Intentional blackouts for protest

Apagón (in Spanish, literally, blackout) is a form of protest that was employed several times in some large cities of Argentina, during the economic crisis at the beginning of the 2000s. The justification for a blackout as a form of protest was a rejection of the proposed increase of fees of electricity and other basic services.

== Argentina ==

During the 1990s, under the Menem administration, the Convertibility Law guaranteed a fixed exchange rate of 1 U. S. dollar per Argentine peso, and the private companies that supplied electric power, telephone service, natural gas and drinking water, among others, earned consistently high profits, which could be turned into dollars and sent abroad with no loss.
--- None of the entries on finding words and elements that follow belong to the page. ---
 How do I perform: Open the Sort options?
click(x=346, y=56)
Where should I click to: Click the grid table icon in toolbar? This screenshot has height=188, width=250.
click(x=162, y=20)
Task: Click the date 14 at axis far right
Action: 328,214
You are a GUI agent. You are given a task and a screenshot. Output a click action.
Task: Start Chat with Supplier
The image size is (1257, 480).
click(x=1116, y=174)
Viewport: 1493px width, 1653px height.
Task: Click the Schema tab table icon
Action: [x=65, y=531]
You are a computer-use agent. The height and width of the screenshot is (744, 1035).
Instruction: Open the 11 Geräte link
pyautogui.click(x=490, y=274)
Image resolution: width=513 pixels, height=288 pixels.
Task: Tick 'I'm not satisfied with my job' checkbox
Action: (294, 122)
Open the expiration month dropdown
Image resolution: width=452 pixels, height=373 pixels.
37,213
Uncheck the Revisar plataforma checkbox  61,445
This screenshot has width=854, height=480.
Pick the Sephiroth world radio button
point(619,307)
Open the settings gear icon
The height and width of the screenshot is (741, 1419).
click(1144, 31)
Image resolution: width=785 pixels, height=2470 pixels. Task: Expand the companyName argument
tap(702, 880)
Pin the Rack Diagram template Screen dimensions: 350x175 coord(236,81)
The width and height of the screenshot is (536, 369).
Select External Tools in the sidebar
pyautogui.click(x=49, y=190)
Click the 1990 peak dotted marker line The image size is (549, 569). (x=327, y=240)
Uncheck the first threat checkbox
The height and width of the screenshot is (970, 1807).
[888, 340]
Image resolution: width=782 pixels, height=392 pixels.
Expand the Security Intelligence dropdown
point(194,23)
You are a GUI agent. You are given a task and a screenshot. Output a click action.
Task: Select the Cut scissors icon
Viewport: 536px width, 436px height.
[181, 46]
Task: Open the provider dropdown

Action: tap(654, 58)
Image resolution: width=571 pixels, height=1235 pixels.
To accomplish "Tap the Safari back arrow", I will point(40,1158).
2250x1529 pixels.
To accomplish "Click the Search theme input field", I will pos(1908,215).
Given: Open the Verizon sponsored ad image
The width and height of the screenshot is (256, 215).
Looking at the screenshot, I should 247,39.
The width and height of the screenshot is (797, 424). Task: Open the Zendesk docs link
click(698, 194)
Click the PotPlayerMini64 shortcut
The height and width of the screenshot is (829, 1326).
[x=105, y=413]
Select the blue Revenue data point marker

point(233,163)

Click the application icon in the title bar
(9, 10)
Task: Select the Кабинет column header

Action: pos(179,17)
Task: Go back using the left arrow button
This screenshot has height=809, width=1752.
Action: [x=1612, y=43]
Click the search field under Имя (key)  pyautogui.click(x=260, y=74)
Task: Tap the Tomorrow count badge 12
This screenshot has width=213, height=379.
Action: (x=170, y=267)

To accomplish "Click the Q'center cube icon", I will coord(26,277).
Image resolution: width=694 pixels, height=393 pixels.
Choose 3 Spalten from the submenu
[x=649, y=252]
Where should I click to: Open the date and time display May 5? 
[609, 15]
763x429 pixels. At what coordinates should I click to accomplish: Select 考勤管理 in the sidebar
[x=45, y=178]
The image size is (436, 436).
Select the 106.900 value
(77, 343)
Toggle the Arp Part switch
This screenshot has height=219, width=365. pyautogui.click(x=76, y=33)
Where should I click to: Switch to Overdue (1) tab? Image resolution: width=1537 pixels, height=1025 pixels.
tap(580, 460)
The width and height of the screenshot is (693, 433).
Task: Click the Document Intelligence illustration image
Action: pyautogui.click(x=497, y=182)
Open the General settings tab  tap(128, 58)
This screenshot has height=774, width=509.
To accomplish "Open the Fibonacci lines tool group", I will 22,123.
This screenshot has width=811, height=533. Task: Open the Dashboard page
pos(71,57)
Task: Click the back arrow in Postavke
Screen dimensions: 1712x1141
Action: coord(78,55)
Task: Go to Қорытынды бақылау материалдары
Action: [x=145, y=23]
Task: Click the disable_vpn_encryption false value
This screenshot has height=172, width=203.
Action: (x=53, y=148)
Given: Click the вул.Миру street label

A number of these service providers had also secured dollarized fees, contracts that entitled them to ask for increases in their fees subject to the inflation of the United States, and other provisions of the kind.

After the uncontrolled devaluation of the peso in 2002, the profit measured in dollars was diminished proportionally, and their local operating costs in pesos skyrocketed. The service companies asked the national government of Argentina to authorize considerable fee increases (in some cases over 100%). The Duhalde administration rejected the possibility for a while, but finally called for consultation meetings to discuss the matter.

The public reacted angrily to this, accusing the private companies of being greedy and oblivious to the dangerously unstable social environment: half of the population was under the poverty line, unemployment was over 20%, and inflation continued rising. On September 19, 2002, political activists and organizations (Elisa Carrió's ARI, other left-wing parties, piqueteros, the Central de Trabajadores Argentinos, neighbourhood assemblies, etc.) gathered in Plaza de Mayo and called for a widespread intentional "blackout".

On September 24, between 8 and 8.15 p.m., in Buenos Aires and some other large cities, people turned off the lights in their houses and apartments. Many businesses closed their doors and also diminished the lights. In the streets, drivers honked their horns, and there were isolated cacerolazos. The Legislative building of the Autonomous City of Buenos Aires turned off the illumination of its facade.

The actual strength of the blackout was relatively minor, and even then it was mostly concentrated in Buenos Aires, but the combination of the protests was marked by the media. The government postponed the renegotiation of public service fees indefinitely.

== Spain ==

In Spain, since November 2011 there is also a campaign named A-pagón: No pagues centrales nucleares y de carbón (A-pagón: Don't pay for nuclear and coal-fired power stations) related to the avoiding of the augmentative term "pagón" which could be translated as "big payer". The campaign's idea is "Don't pay for electricity until it is produced by 100%-renewable-and-clean methods".

The activists of this campaign argue that "If you don't pay electricity until it would be clean, all the electricity company can do is to disconnect you for a minute, which is the time you need to reconnect it", and also states that "You must maintain always the meter count: in this way the dirty company knows the money it has not incoming, due to using dirty means to produce the electricity".